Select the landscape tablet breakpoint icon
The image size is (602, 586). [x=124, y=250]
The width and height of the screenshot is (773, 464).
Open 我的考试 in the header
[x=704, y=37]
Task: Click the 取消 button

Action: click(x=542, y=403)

--

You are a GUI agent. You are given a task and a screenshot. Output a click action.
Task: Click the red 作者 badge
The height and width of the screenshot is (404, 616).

==

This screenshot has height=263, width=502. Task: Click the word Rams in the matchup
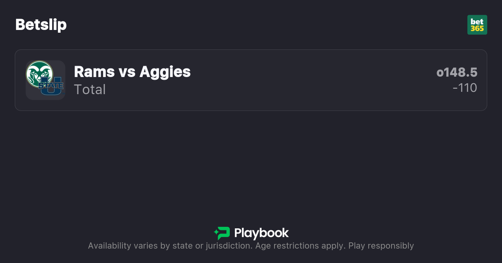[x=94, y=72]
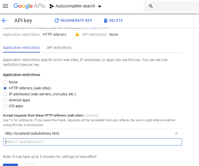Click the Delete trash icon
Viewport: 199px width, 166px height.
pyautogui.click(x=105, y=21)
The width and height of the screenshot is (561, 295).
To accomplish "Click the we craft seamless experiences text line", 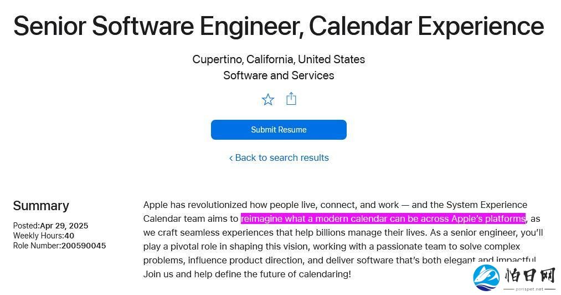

▸ Exercise: Above is the material; set down exactly its lines from the one containing "The width and height of the screenshot is (561, 295)." down to the one containing "the we craft", both included, leaving out any pictures.

▸ Response to this task:
The width and height of the screenshot is (561, 295).
To accomplish "Click the we craft seamless experiences text line", 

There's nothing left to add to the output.